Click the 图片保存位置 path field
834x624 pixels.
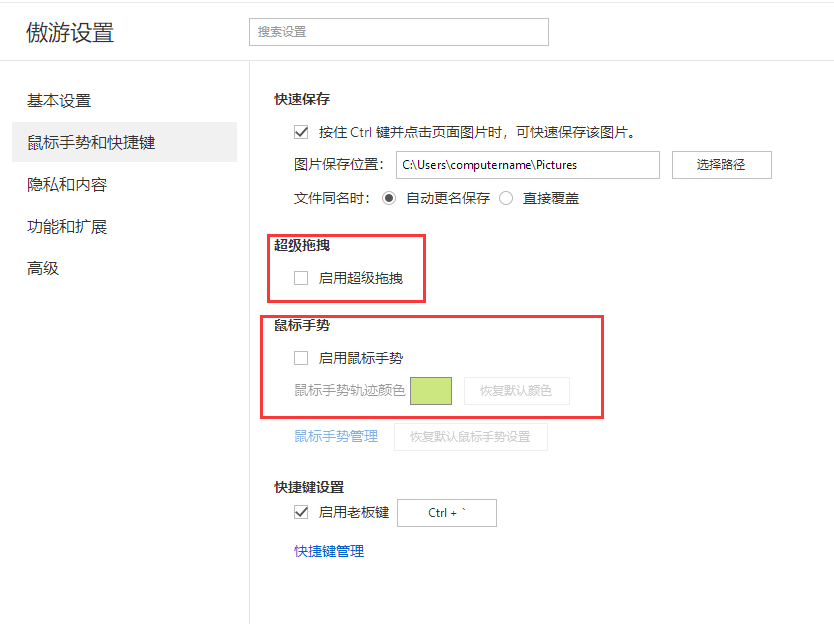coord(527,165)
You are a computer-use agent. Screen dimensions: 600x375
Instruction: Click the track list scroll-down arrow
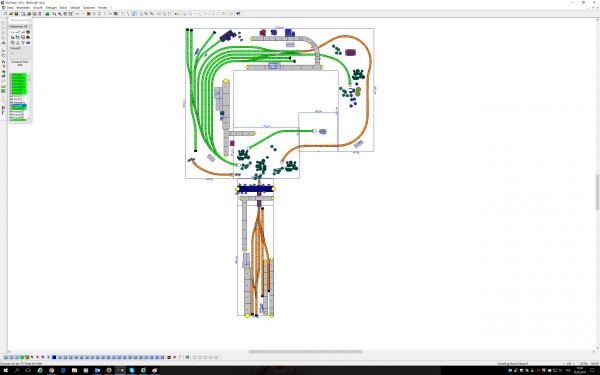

--

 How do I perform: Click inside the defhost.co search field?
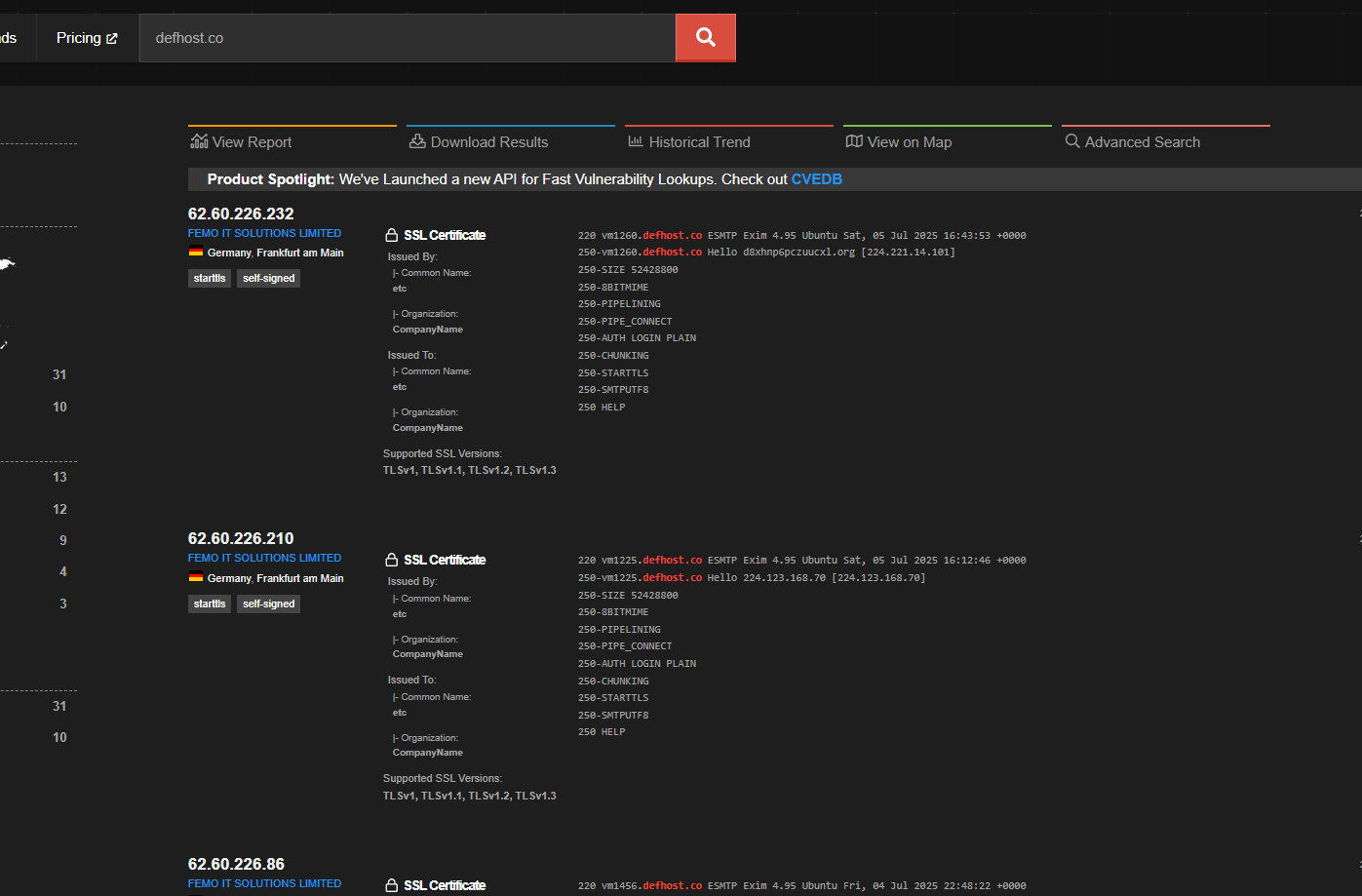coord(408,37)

...

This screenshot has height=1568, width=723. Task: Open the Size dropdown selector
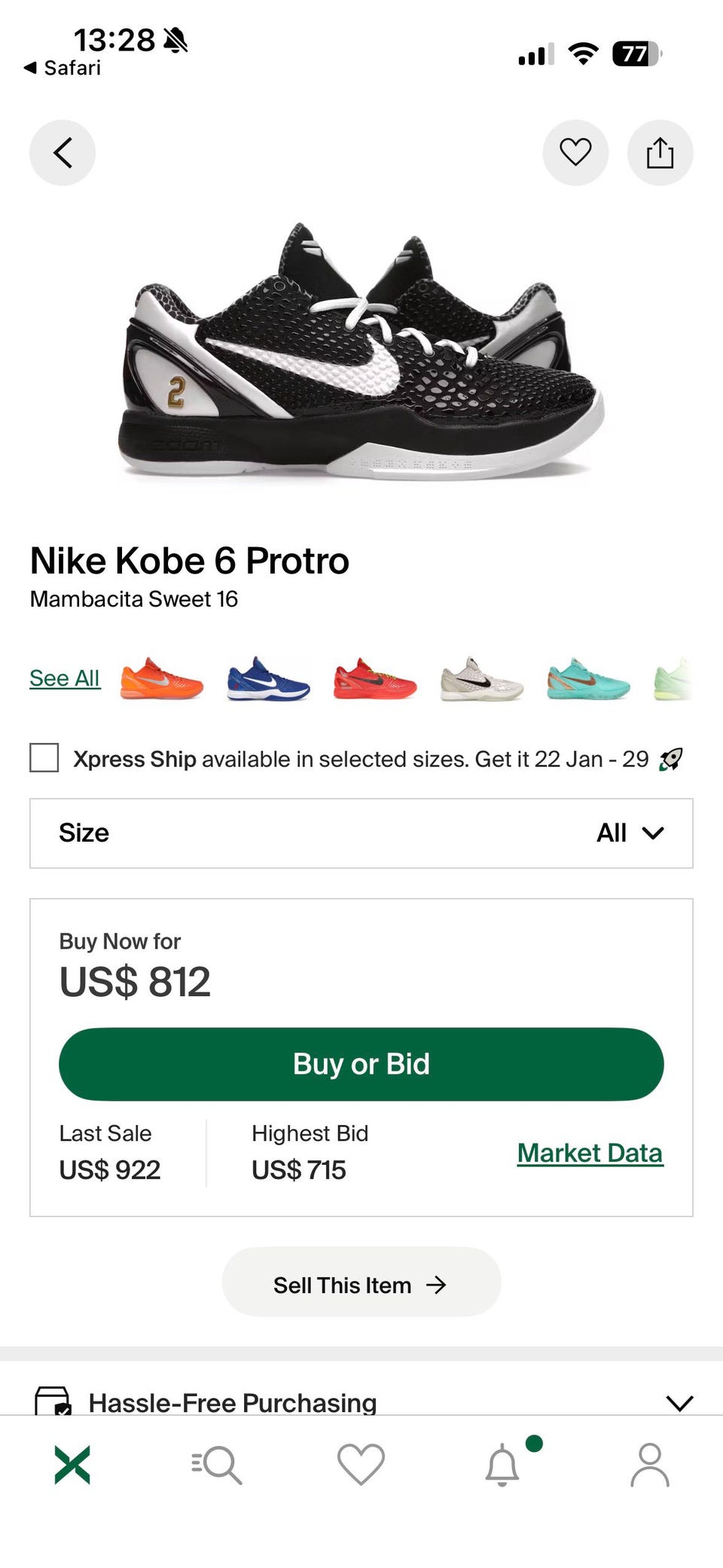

**Action item:**
Nothing but the lines above from the one that has "Click the 图片保存位置 path field" down to the one that has "Instruction: Click the" belongs in the answer, copied exactly, without pictures.

**Solution to this task:**
Click the 图片保存位置 path field
834x624 pixels.
coord(527,165)
You are a computer-use agent. Screen dimensions: 600x375
Instruction: Click the track list scroll-down arrow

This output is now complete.